What you are asked to do: Which lines of the records below contain the string "agent"? Report each of them.

Records supplied:

----------

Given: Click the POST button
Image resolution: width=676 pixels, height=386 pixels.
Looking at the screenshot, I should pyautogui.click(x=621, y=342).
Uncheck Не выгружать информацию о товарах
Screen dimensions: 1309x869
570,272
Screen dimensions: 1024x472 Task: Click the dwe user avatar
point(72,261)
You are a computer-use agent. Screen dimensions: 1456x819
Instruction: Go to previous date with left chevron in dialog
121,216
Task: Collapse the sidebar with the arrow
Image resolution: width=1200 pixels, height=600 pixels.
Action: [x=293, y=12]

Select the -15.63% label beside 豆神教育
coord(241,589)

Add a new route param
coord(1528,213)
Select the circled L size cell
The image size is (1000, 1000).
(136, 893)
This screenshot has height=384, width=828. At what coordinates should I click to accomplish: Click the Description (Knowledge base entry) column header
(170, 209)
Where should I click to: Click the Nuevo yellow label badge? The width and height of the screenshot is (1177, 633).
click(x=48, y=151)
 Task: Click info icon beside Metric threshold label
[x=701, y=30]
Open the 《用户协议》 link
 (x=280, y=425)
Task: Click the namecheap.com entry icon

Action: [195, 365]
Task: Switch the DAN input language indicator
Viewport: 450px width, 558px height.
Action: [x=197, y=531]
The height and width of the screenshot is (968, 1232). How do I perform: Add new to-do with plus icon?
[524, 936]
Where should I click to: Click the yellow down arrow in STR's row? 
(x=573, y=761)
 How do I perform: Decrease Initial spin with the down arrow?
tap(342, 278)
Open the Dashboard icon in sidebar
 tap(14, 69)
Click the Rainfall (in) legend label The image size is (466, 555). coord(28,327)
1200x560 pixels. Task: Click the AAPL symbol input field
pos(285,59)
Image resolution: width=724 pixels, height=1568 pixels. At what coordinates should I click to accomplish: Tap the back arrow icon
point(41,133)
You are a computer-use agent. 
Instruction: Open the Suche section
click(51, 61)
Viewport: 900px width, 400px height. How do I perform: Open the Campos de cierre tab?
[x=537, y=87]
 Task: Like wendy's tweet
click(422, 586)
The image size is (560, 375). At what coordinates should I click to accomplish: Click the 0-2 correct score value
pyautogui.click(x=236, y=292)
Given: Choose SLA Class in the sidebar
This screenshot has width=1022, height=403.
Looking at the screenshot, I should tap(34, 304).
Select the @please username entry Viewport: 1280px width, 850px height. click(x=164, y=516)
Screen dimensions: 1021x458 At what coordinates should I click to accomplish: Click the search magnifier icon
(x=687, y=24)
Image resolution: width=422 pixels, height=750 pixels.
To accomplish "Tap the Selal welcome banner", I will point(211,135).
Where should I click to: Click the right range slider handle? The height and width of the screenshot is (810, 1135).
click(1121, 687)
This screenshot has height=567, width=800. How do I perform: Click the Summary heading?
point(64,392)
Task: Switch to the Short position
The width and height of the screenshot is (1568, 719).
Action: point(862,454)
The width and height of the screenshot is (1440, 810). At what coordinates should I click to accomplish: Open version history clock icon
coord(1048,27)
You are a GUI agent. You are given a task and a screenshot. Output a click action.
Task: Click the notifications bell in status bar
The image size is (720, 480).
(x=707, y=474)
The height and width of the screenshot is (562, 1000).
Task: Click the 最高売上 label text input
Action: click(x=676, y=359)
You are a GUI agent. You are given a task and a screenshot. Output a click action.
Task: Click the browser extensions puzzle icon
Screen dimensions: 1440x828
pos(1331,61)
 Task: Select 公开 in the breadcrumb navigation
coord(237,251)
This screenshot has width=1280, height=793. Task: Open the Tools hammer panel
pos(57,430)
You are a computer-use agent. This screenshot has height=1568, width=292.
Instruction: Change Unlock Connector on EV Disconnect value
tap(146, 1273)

----------

Solution for this exercise:
You are a computer-use agent. Screen dimensions: 1456x819
You are a computer-use agent. 
You are a GUI agent. You are given a task and a screenshot. Output a click action.
You are a GUI agent. You are given a task and a screenshot. Output a click action.
You are a computer-use agent. This screenshot has height=1568, width=292.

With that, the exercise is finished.